Transcribe only what runs from the line containing "Image resolution: width=964" through the final line below, exactly, and leave every picture out.

[Records excerpted from a collection]
↓
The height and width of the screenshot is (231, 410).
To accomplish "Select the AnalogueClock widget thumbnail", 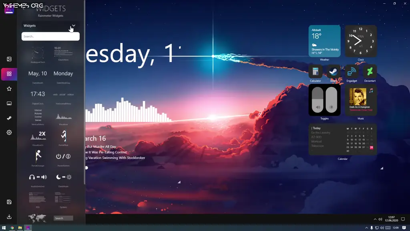I will [38, 53].
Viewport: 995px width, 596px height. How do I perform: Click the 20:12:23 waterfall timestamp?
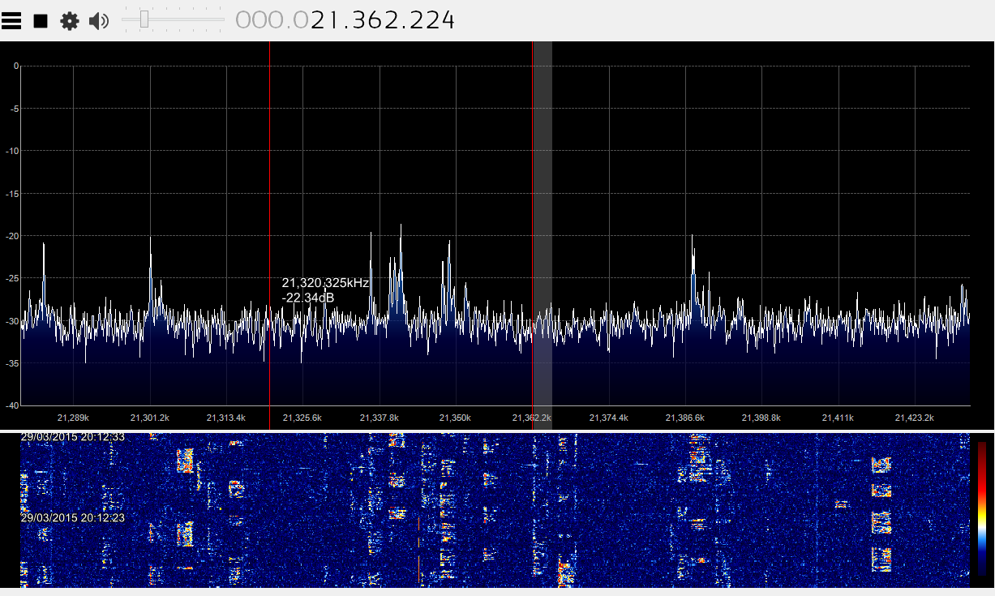[73, 517]
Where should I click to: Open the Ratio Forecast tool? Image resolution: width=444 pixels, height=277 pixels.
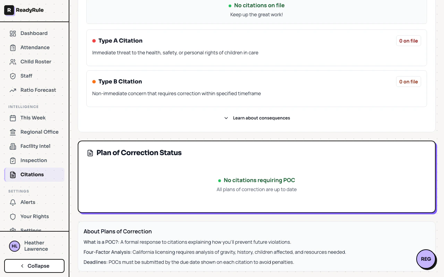click(x=38, y=90)
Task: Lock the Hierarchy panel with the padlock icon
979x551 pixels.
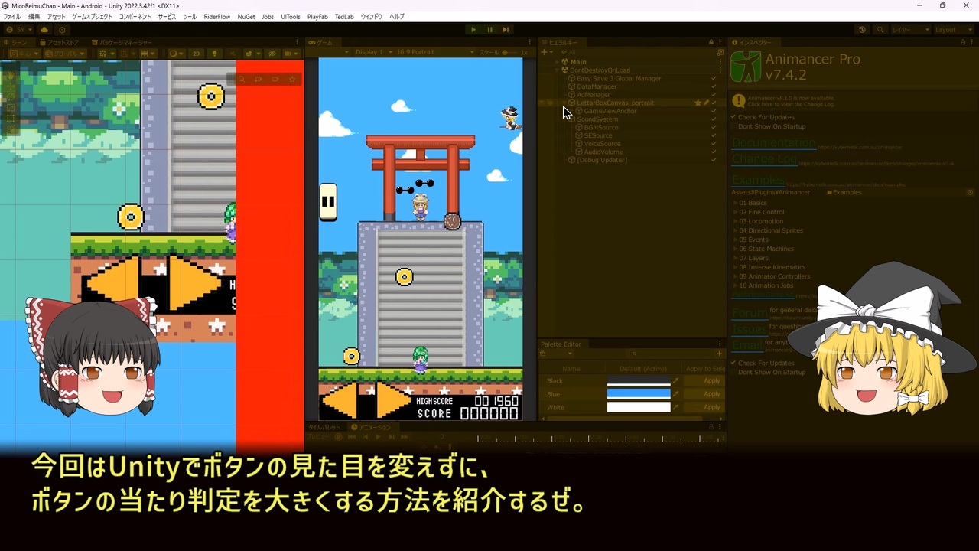Action: 711,42
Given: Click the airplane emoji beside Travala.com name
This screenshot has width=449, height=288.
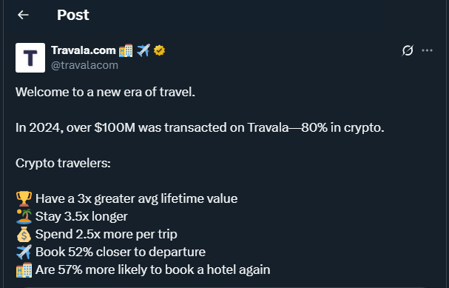Looking at the screenshot, I should coord(144,50).
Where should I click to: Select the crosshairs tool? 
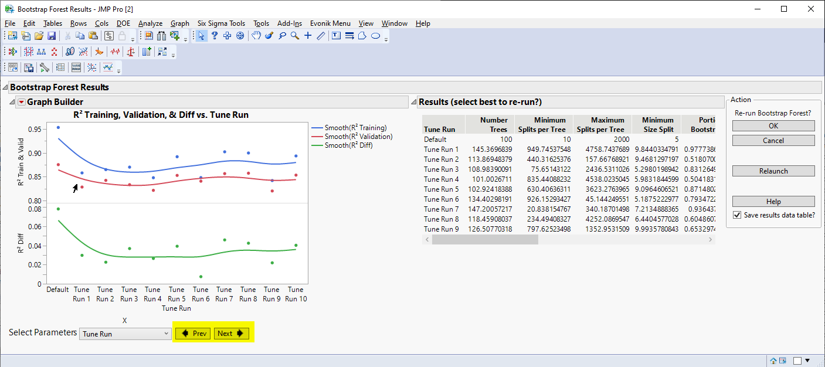click(x=307, y=35)
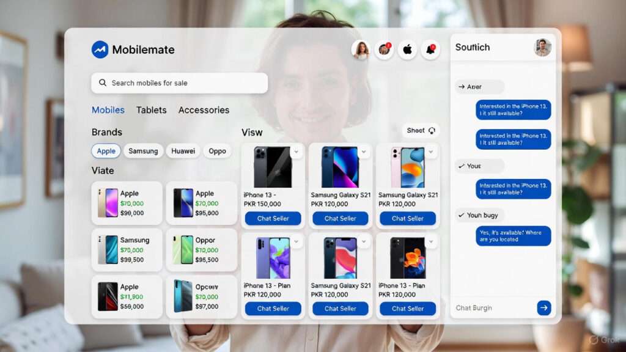Open the notifications bell icon
Screen dimensions: 626x352
tap(431, 50)
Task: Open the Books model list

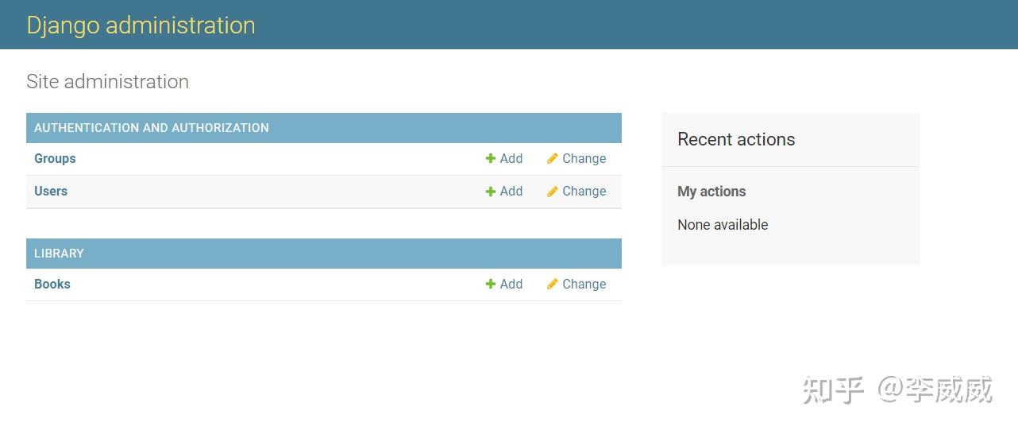Action: 52,285
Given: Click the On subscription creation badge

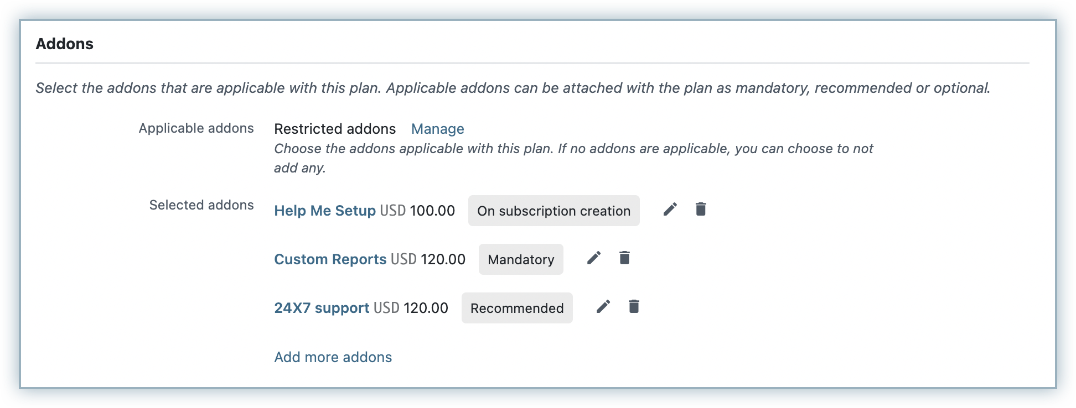Looking at the screenshot, I should click(553, 211).
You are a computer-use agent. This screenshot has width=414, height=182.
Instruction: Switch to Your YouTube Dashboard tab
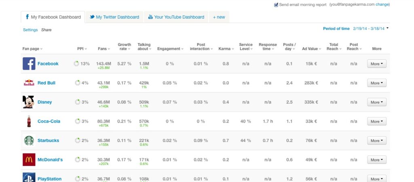[176, 17]
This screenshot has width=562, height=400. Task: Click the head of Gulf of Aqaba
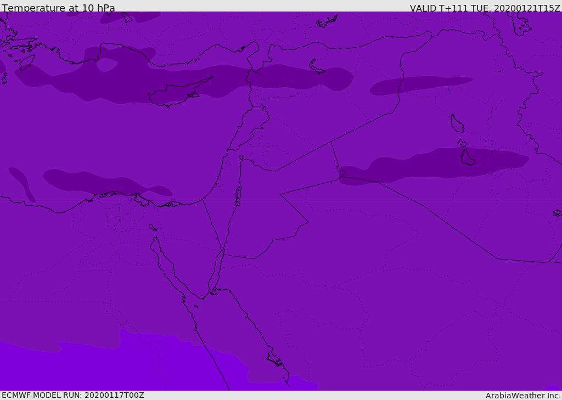(223, 250)
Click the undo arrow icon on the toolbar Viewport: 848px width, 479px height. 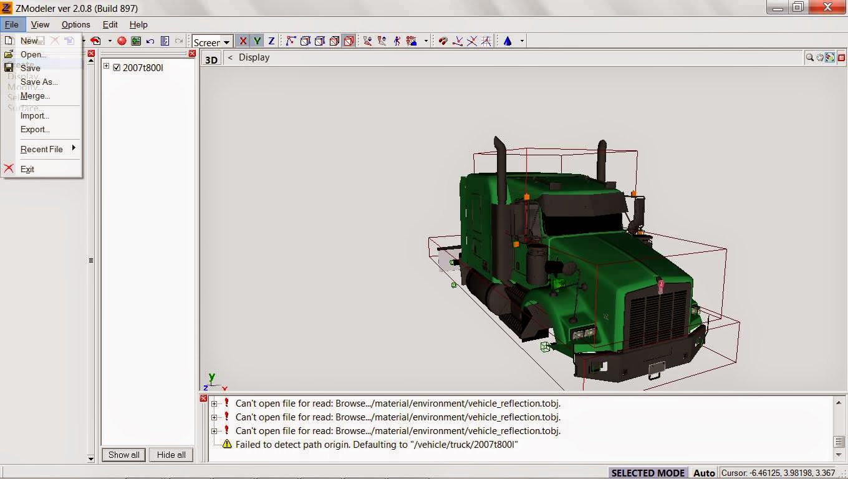pyautogui.click(x=150, y=41)
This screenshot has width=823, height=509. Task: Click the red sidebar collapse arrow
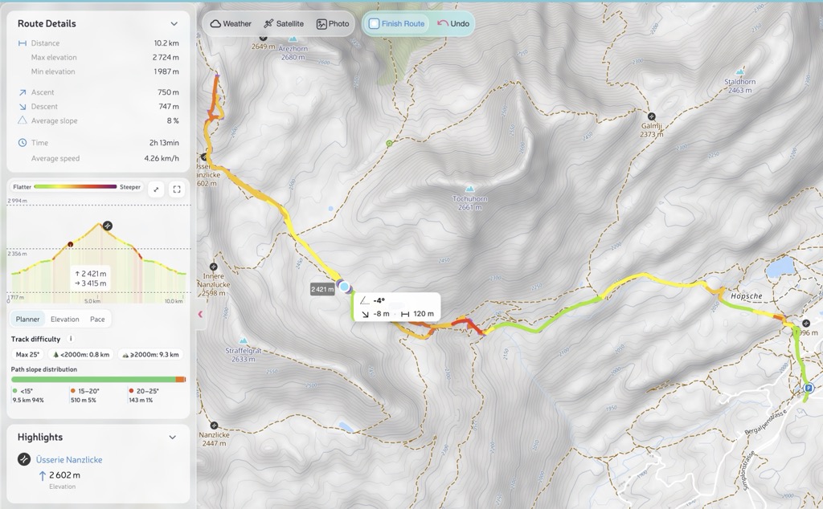coord(199,315)
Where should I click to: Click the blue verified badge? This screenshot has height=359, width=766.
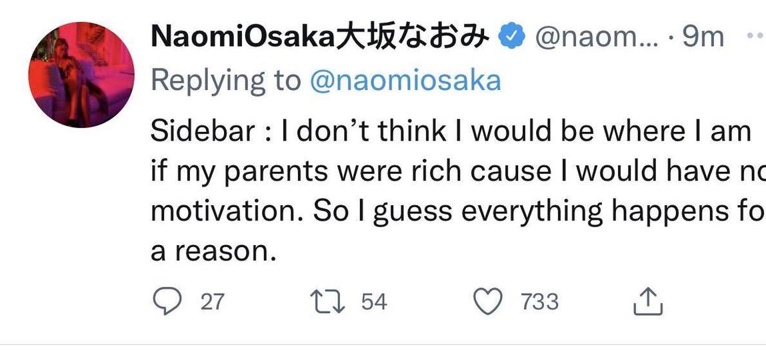[511, 38]
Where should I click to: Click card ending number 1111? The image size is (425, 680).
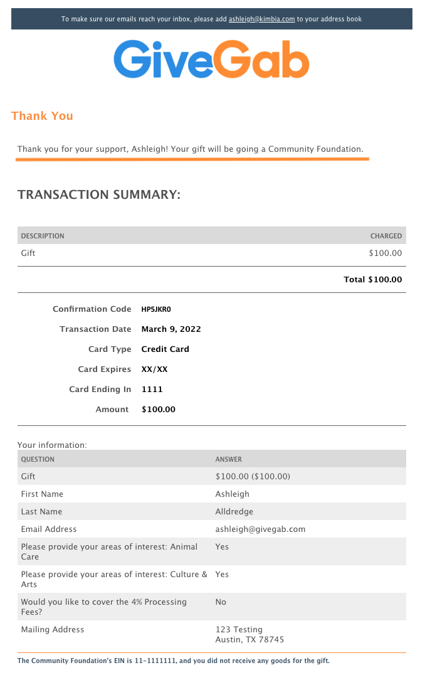[x=152, y=390]
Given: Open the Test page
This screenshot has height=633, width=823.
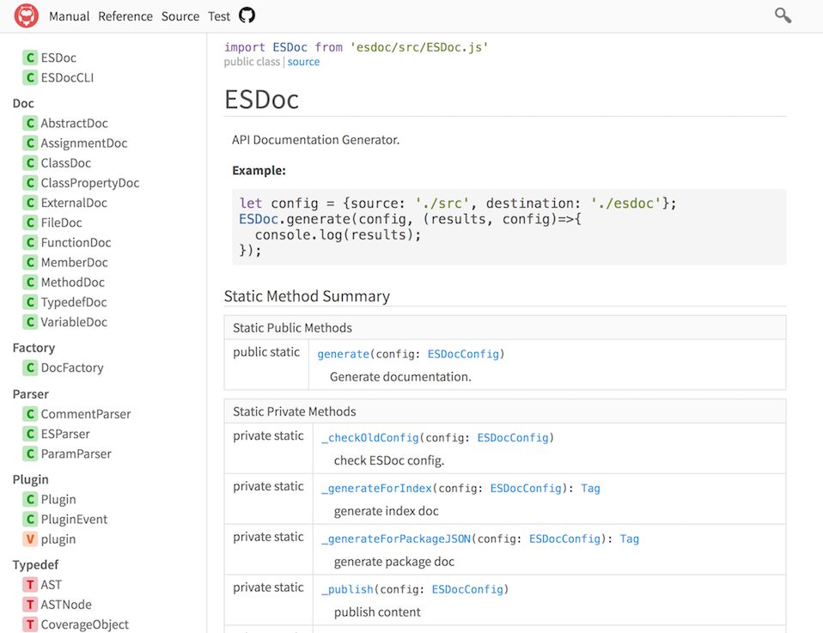Looking at the screenshot, I should click(x=219, y=15).
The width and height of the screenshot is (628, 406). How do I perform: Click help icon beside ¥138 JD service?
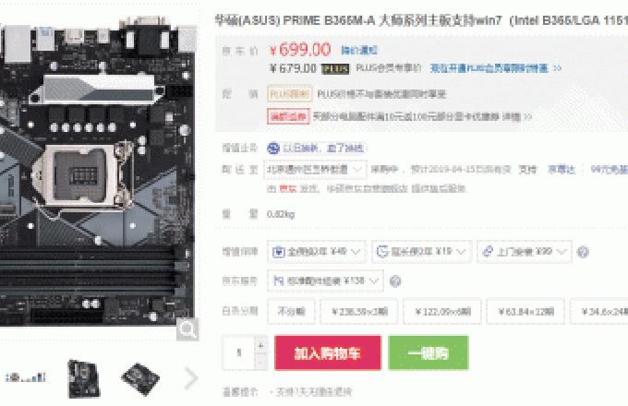395,281
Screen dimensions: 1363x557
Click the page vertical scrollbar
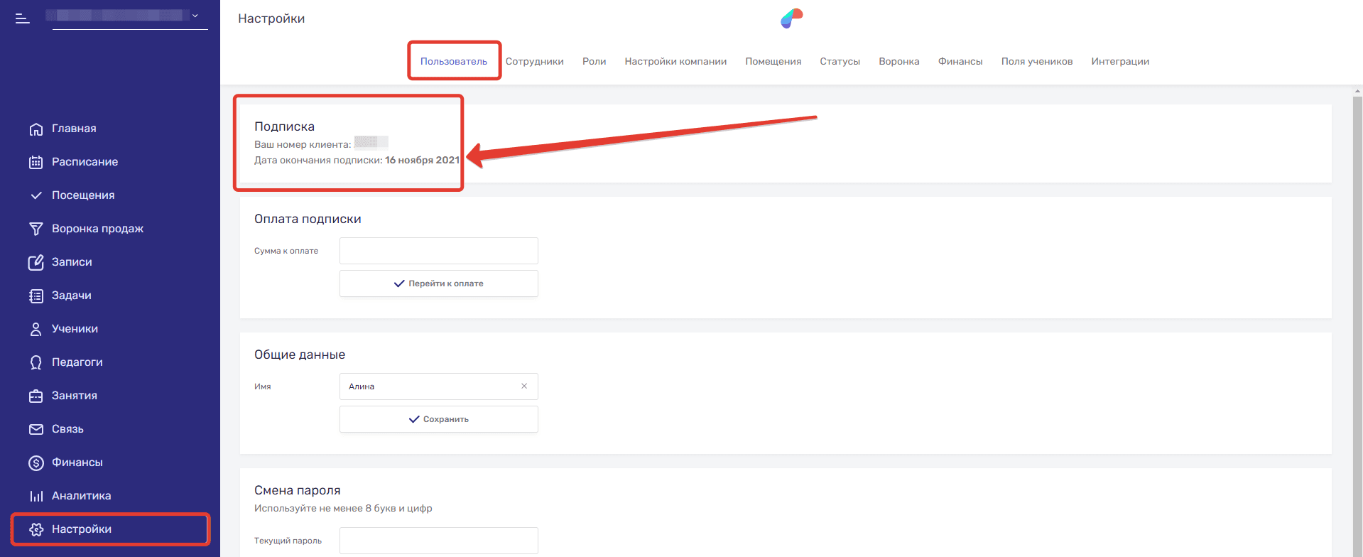(1357, 284)
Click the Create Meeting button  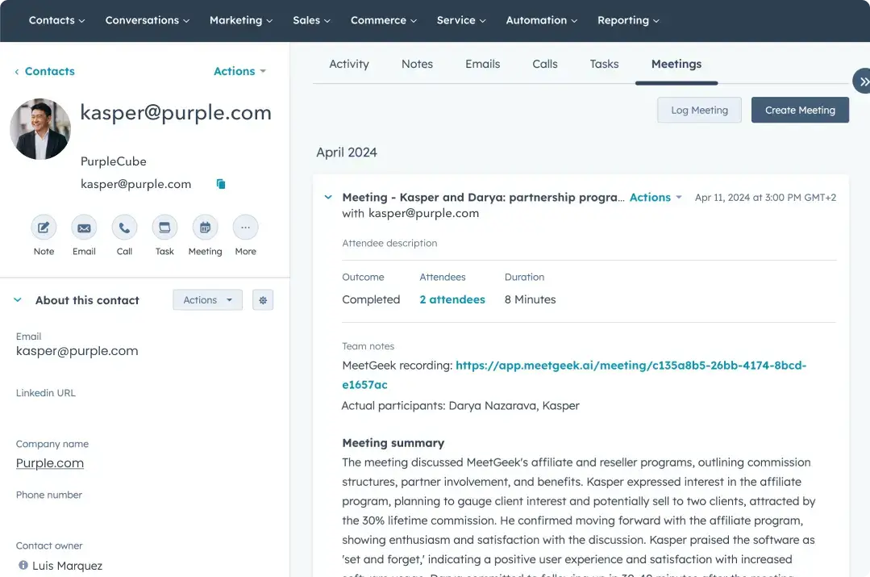pyautogui.click(x=800, y=110)
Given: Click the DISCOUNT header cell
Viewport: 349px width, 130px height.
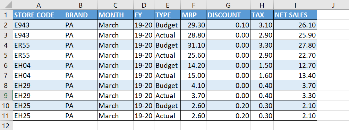Looking at the screenshot, I should coord(228,15).
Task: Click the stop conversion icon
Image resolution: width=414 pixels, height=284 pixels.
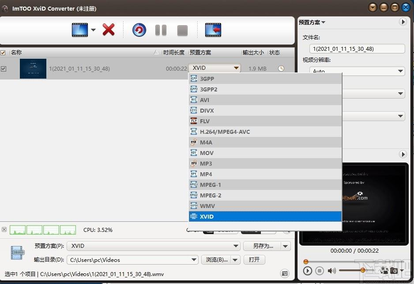Action: click(182, 30)
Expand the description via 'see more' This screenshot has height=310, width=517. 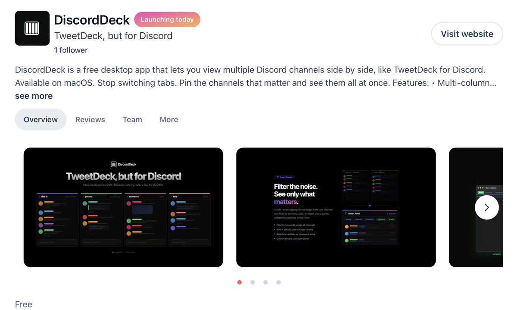click(34, 96)
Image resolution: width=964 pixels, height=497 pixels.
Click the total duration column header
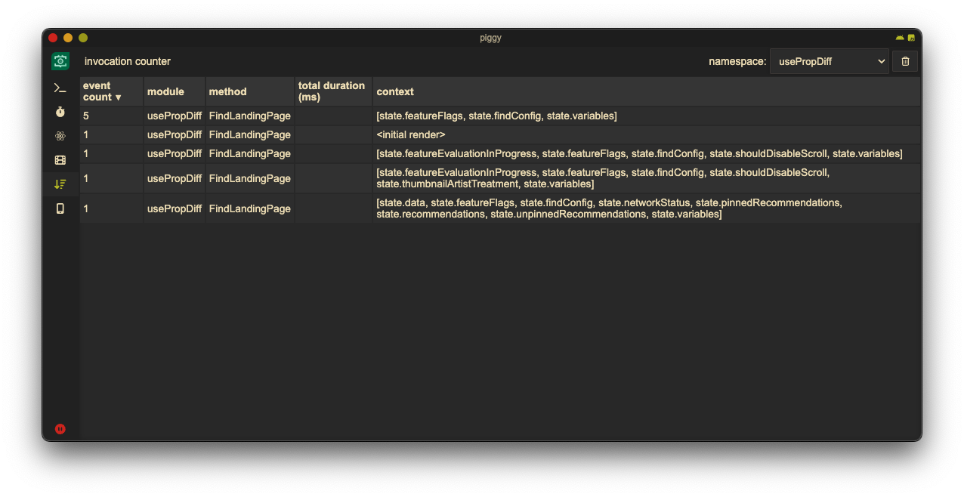(332, 91)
↑
RESPONSE AREA:
Image resolution: width=964 pixels, height=497 pixels.
Click the total duration column header
(332, 91)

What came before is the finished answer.